Anavekar: Let's take this by imaging modality and first consider echocardiography. Remember that echocardiography depends upon ultrasound to develop images. Therefore, if there are limited acoustic windows, then we will have limited image quality, and this will certainly impact the interpretive sensitivity of the test. I would consider this to be the major limitation of echocardiography.

With nuclear cardiac imaging, the major limitation is radiation exposure, which becomes of particular importance especially in our younger patients with CAD.

For cardiac MRI and CT the major limitation remains access to technology. Beyond that, for MRI, there are both patient- and technology-related limitations. For example, in a patient with claustrophobia, MRI probably would not be a good choice. In a patient with renal disease, one has to be cognizant of the fact that this represents a contraindication to the administration of gadolinium-based contrast agents. Although over the past 5 years or so we have been able to image individuals with MRI who have cardiac devices, I still see this as a relative contraindication to cardiac MRI, especially if alternative imaging strategies are available.

For cardiac CT, there are several important factors to consider. First, CT uses radiation to produce images. Most cardiac CT scans in contemporary practice use dose-reducing protocols to minimize X-ray exposure. But having said that, this remains an important consideration. Cardiac CT imaging requires electrocardiographic gating; therefore, the presence of arrhythmias may affect the quality of images produced. Finally, iodine-based contrast agents are used, and this is contraindicated in individuals who have iodine allergies and is relatively contraindicated in those with significant renal disease.

Future Developments

Boler: This is a rapidly evolving field. Can you discuss some ongoing areas of research in this area?

Anavekar: This is a challenging, but important, question to answer. Simply, there is a large volume of research in the field of ischemic heart disease. In the context of cardiac imaging, areas of interest relate to the performance of one modality against another in diagnostic and prognostic capacities. These goals must also be pitted against the phase of the disease that one is interested in: acute versus chronic, and symptomatic versus asymptomatic. CT perfusion imaging is rapidly becoming an important adjunct to coronary CT angiography for both anatomical and functional assessment of CAD using a single modality.

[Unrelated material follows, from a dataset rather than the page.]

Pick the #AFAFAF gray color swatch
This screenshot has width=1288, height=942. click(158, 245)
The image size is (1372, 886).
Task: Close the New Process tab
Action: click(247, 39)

My second area of interest would be viability imaging, because it pertains to the evaluation of a group of patients who are at the highest risk for poor outcomes but who paradoxically have the greatest to gain from potential revascularization strategies. Viability imaging has the potential to connect the different modalities of cardiac imaging and provides us the opportunity to understand the different phenotypic manifestations of coronary heart disease.

There are so many other research areas in CAD that it would take a symposium to just touch upon. So beyond my personal practice interests, I would say stay tuned for more to come.

Boler: Thank you, Dr Anavekar, for this excellent discussion and these very important insights into noninvasive imaging for CAD.

Anavekar: Thank you, Amber, for the chance to be here today.

Boler: Thank you all for joining us on on Medscape Cardiology.